→ **Excerpt to read**:
Otherwise, here are some things that come to mind when reading this discussion:

• I forgot to link @leonhardScheck to this issue (the person who originally brought up this issue in #52)
• SatPy has, in general, been leaning towards giving the user the most flexibility when requesting the data they want to load. This may mean giving them less useful data immediately or in the default behavior, but giving them complete control over what corrections/adjustments/normalizations are applied to the data. If SatPy was only for making images this wouldn't be a big deal, but for data analysis (as @mraspaud pointed out) this is a big deal and something we would like SatPy to be a good option for.
• I think in the spirit of the above point it would be best if an SZA adjustment wasn't automatically applied to visible band data if it doesn't have to be. @mraspaud's comment about the other path-length modifier in SatPy leads me to this. If someone wants to come up with a better way of calculating this adjustment then it would be really nice if they could use SatPy to do it and make it available to everyone using SatPy.
• I don't think we can have readers only provide radiance data and not provide the "normalized radiance" (pre-sza reflectance) data since some formats have special calibration factors and/or make loading this data an in-direct process (using look-up table variables inside the file, etc).
• I think we definitely have to have a separate standard_name for the pre-SZA data. Regardless of what we think it should be, should we suggest this be added to CF? From what the rest of you have said this data isn't exactly useful for data analysis purposes?
• If we add a calibration level for this I think it should be normalized_radiance (US English, adjective first) or a similar/better name. Note that adding this may require changed the python code for a lot of readers that specifically check if ds_id.calibration == 'reflectance': # produce reflectance-like data.
• I think the conversation here and in other recent issues is making it obvious that SatPy needs a way to say "I want modifiers applied for X, Y, and Z for all products that they could apply to". This gets very complicated with compositors considering some people may not want them applied for certain variations of a compositor as these modifiers are now explicitly in the compositor's recipe. Additionally this just moves the "magic" from the readers to some where else. Even worse, the decision of what "magic" is used is in some weird place between data loading and compositor/modifier generation. This place is likely the dependency tree which is easy for me to understand (because I wrote it) but explaining it to a user and in the SatPy docs won't be so easy. It isn't technically one of the core "steps" of satpy (reading, resampling, compositing, writing).

→ **Short problem 1**:
Answer these questions using the SatPy discussion:
(a) Who originally raised this issue in #52?
(b) What name is suggested for a new calibration level for the pre-SZA data?
(c) What are the core steps of satpy?
→ **Short problem 2**: According to the SatPy discussion, why can't readers provide only radiance data and omit the "normalized radiance" (pre-sza reflectance) data?

(Word and item position data)
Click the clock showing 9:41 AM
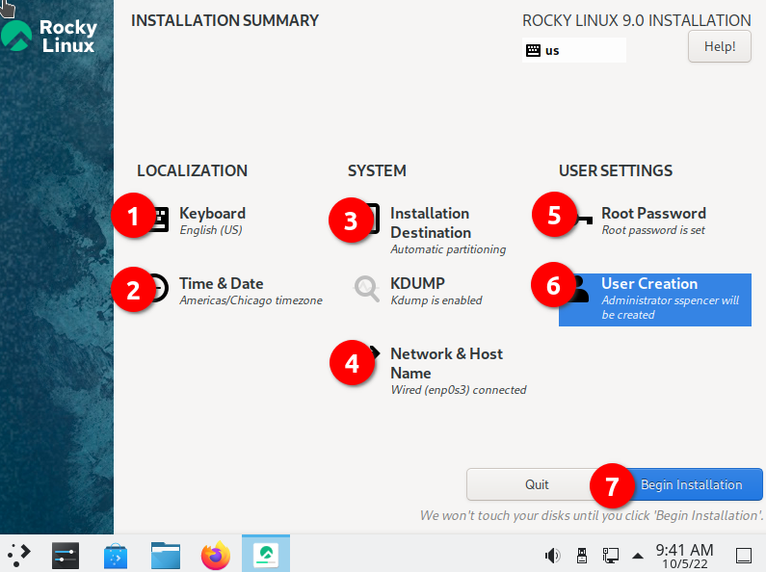 pyautogui.click(x=684, y=555)
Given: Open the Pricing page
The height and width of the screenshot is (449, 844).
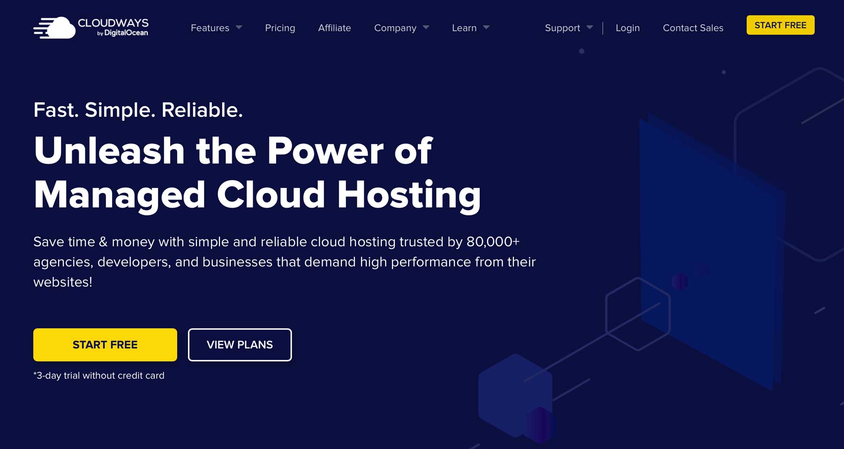Looking at the screenshot, I should (x=280, y=28).
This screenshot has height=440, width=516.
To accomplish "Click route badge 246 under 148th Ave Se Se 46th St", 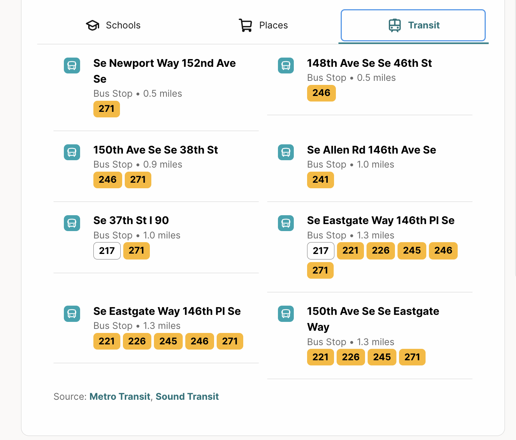I will tap(321, 93).
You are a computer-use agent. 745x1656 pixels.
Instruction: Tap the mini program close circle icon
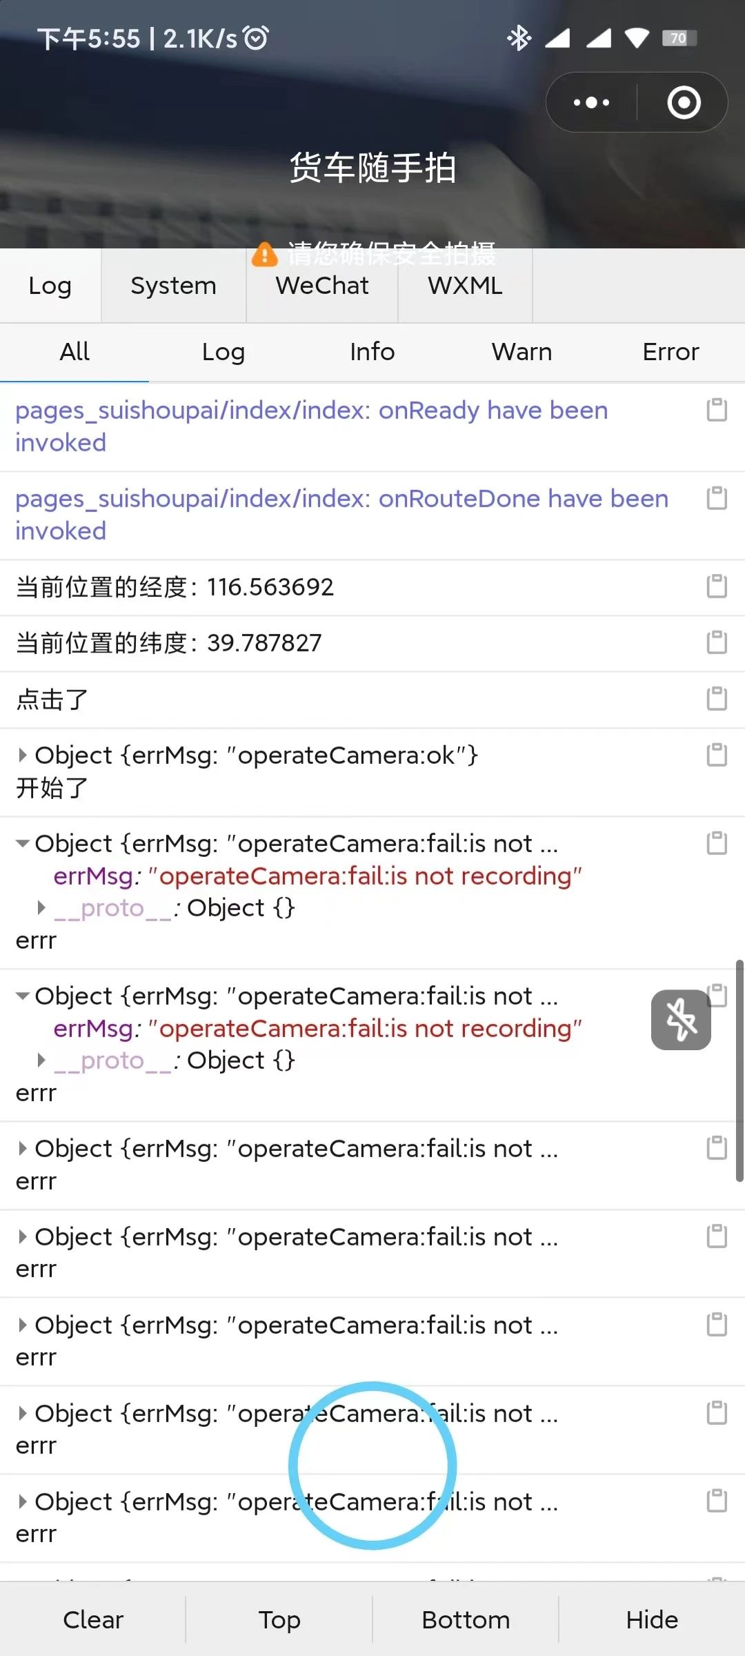coord(684,102)
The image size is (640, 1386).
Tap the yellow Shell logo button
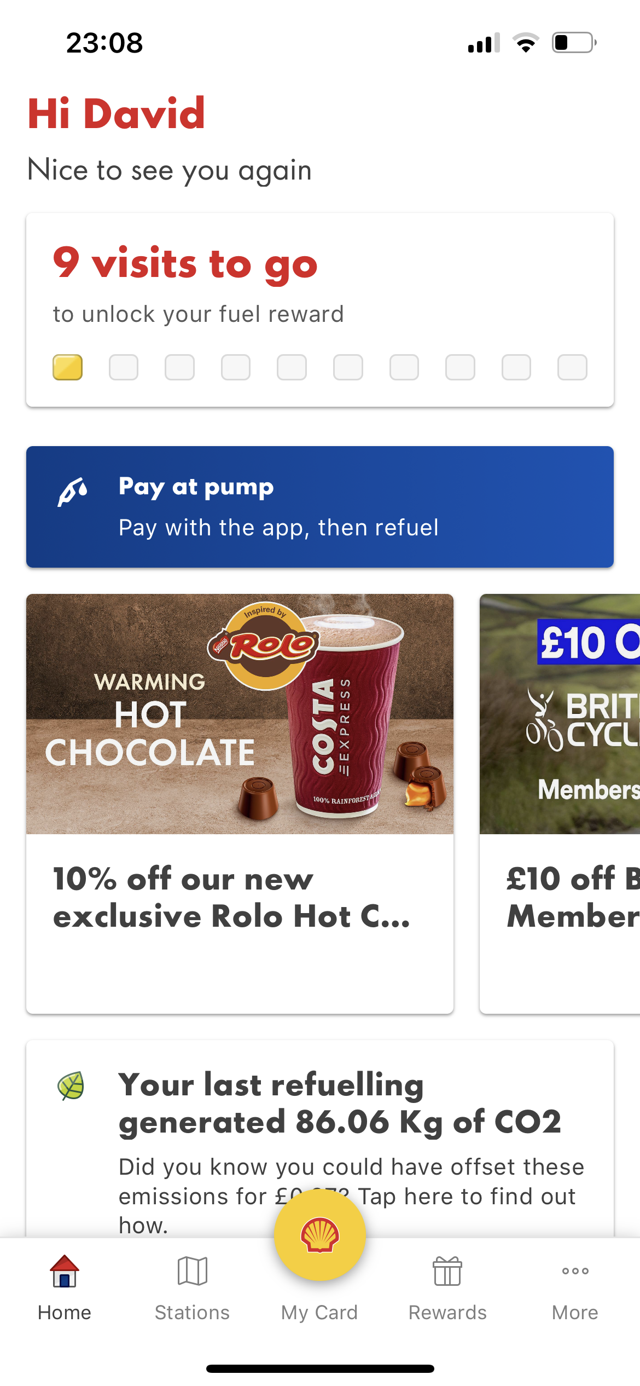pos(320,1235)
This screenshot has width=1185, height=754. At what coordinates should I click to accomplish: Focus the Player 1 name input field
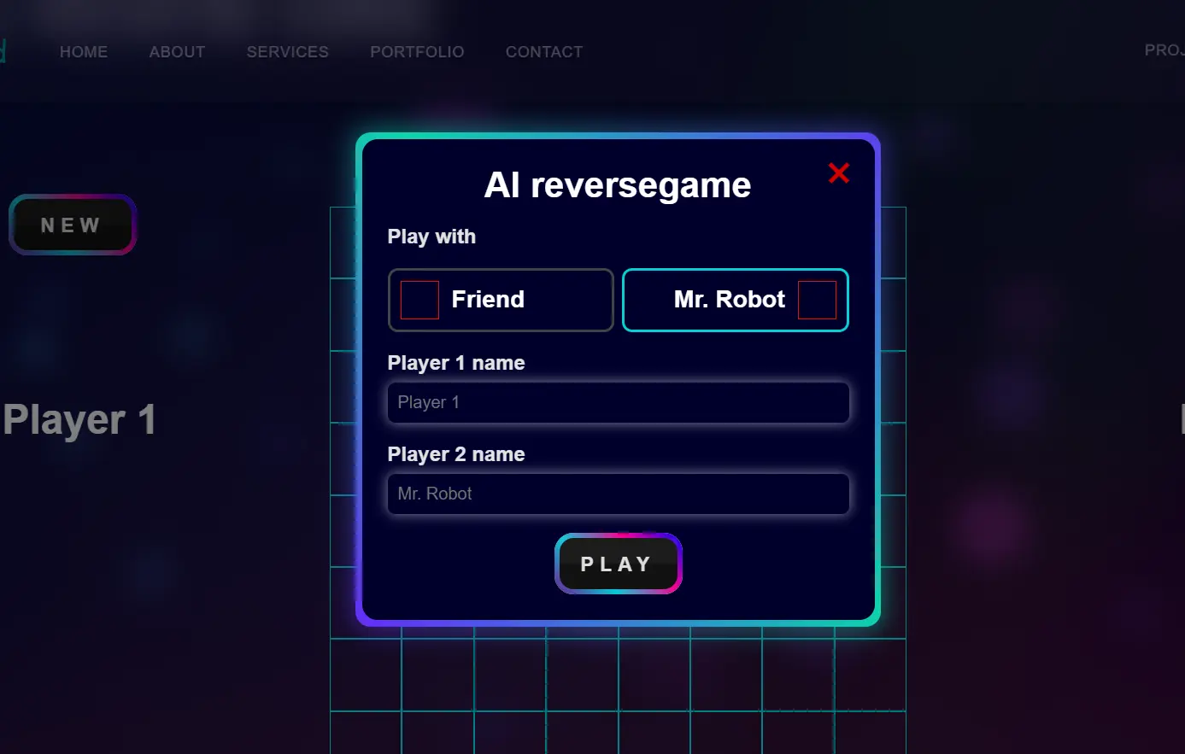[618, 403]
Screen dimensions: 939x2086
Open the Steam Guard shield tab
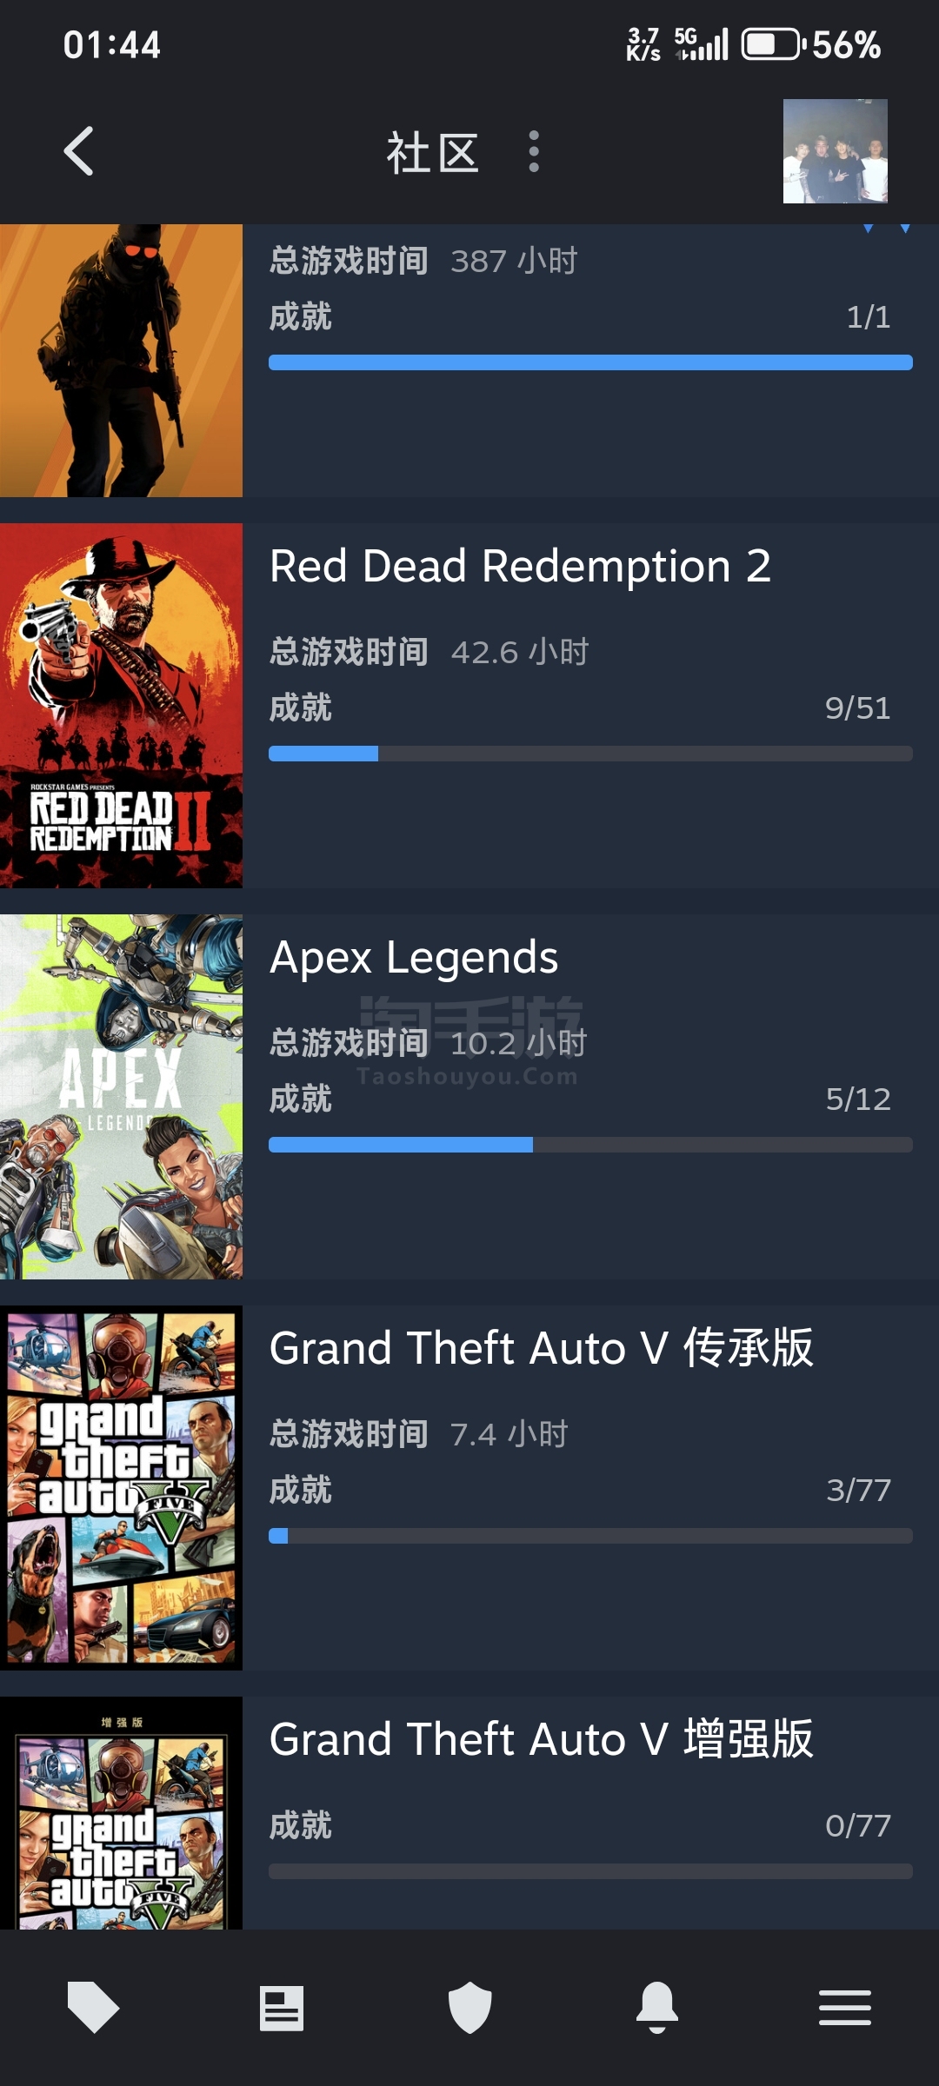click(470, 2008)
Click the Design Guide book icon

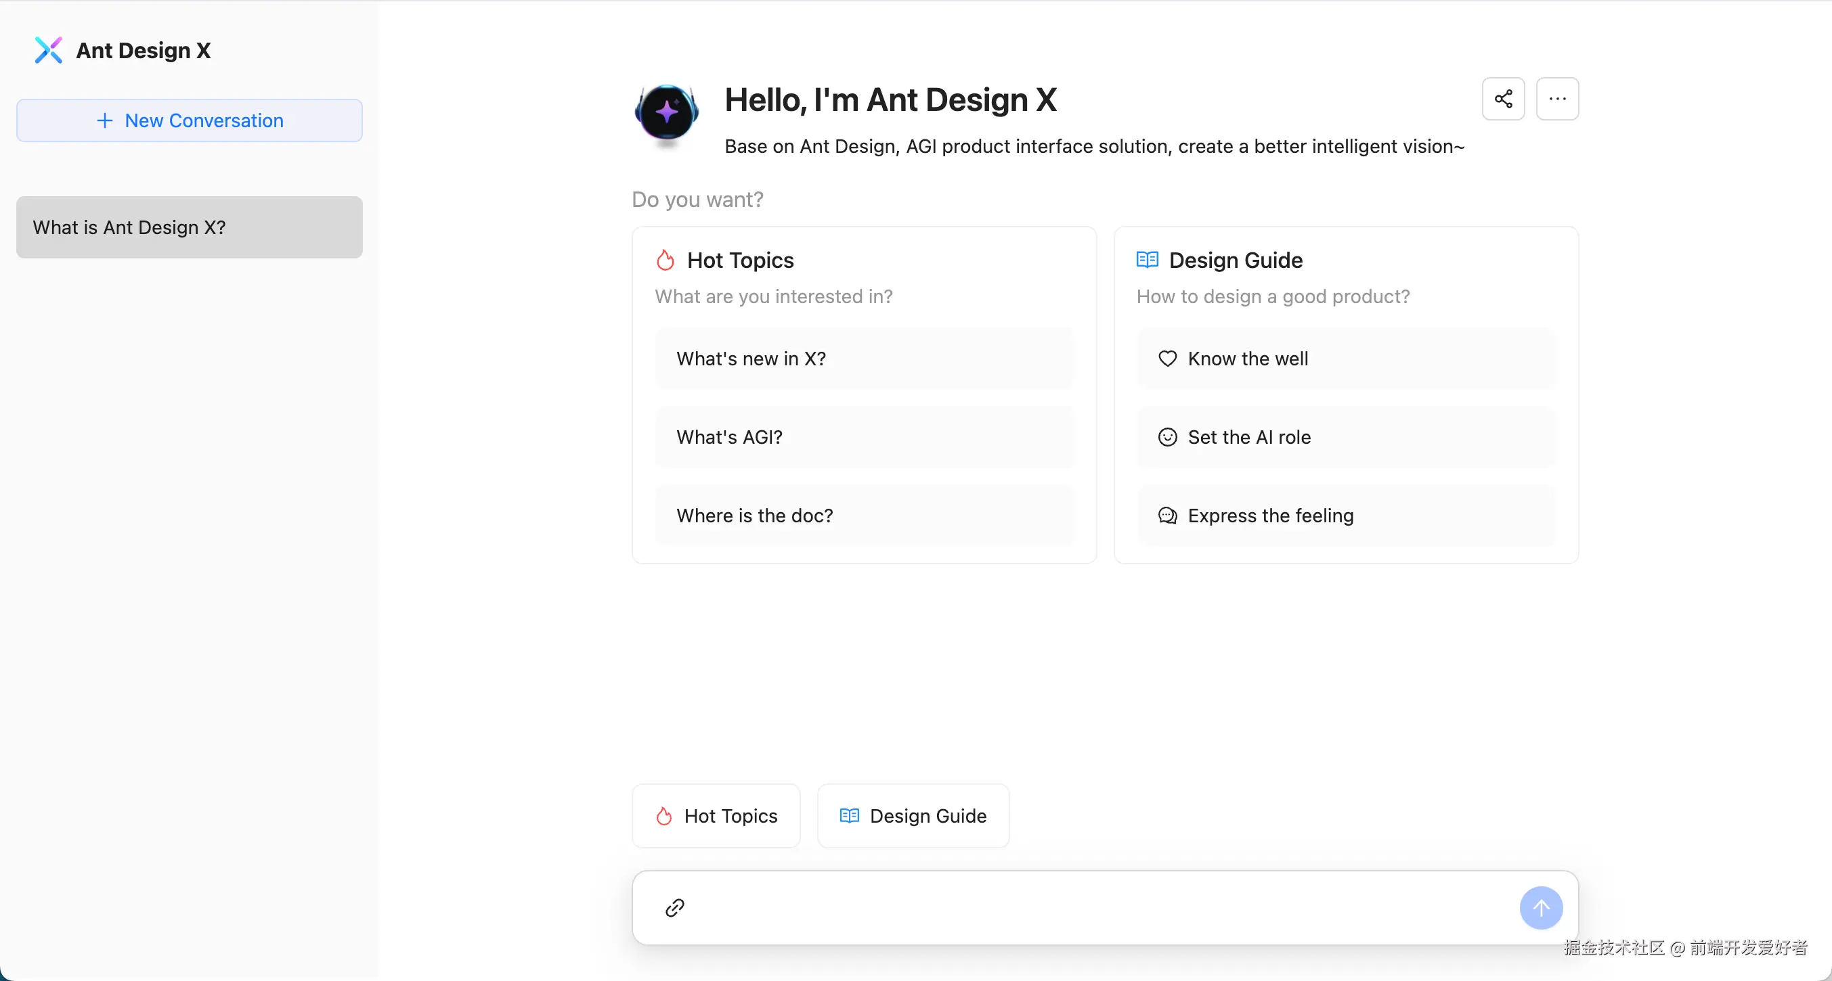[1145, 259]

→ **Response 1**:
(a) @leonhardScheck
(b) normalized_radiance
(c) Reading, resampling, compositing, and writing

→ **Response 2**: Some formats have special calibration factors. Others make loading this data an indirect process, such as by using look-up table variables inside the file.